Truss on Monday said the government was working through a “hit list” of oligarchs and other figures with links to Putin, with a view to imposing sanctions on them. Ministers say they are keen to ensure sanctions are legally watertight, but in place quickly enough to prevent individuals from moving their money.
The UK announced on Thursday that it had sanctioned Igor Shuvalov, Russia’s former deputy prime minister, and Russian billionaire Alisher Usmanov, both of whom have been sanctioned by the EU.
But Britain has so far named just 11 individuals with links to Putin and privately officials admit it could still take months to impose sanctions as they grapple what they say are legal hurdles.
Meanwhile, Brussels has sanctioned more than 25 Russians. Frans Timmermans, the EU commission vice-president, quipped on Thursday that “the UK is now following our lead” on sanctioning oligarchs.
Brexit was hailed as an opportunity for the UK to set its own rules, but some government insiders suggested the translation of EU sanctions law into UK legislation in 2018 saw ministers adopt a “higher threshold” for imposing assets freezes and travel bans.
Others dismissed this suggestion. “I’m not sure the post-Brexit legislation is the issue”, said one government official. “Sanctions are difficult and they are always harder than people realise.
“But there’s also a question of whether they started work on this as soon as they should have? Should they have looked at the most sensitive political cases and started work on this earlier?”
Joshua Ray, a partner at Rahman Ravelli who works with international financial institutions on UK and US sanctions compliance, said it was “very hard” even under UK law for sanctioned individuals to successfully challenge the government.
“The government has a great degree of leeway . . . There’s not a massive amount of proof that the government has to have at the outset,” he said, noting that officials could rely on third-party sources.
He added: “I think really what’s driving the UK’s slowness to react is just the amount of Russian money that is in London, and the amount of interconnectedness between the UK and Russian economies. They’re very reluctant to disrupt that from an economic perspective.”
A senior UK Treasury insider who helped construct the EU sanctions that followed the 2014 annexation of Crimea, said the UK government was finding it harder to manage the latest sanctions against Moscow now that it was outside the bloc.
“Building legally watertight sanctions against individuals in Russia is a hugely complicated business, and doing it alone is just harder, and it takes longer,” the insider added.
Foreign Office officials said staff were being drafted in to work in the department’s sanctions unit with no previous experience of the legislation.

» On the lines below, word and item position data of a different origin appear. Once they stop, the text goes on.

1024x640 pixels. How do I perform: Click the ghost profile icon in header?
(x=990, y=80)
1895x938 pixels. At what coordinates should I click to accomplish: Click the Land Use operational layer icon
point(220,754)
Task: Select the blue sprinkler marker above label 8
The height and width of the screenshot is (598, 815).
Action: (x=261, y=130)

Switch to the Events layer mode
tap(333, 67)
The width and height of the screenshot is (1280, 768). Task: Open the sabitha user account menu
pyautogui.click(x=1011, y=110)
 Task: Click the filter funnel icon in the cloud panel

Under the sanctions and anti-money laundering act of 2018, the government must provide evidence of “reasonable grounds” to sanction an individual. Officials say this makes imposing measures more legally onerous and time consuming.
“It is considerably easier and faster to start, and potentially win, a judicial review in the High Court against a UK sanctions decision than it is to successfully prosecute a direct action in the General Court of the CJEU [Court of Justice of the European Union] in Luxembourg,” said Philip Moser QC.
“There is therefore a big difference between being the UK government trying to sanction people in a way that will stick and being the EU Commission which can sanction on a slimmer factual basis relatively insulated from effective challenge.”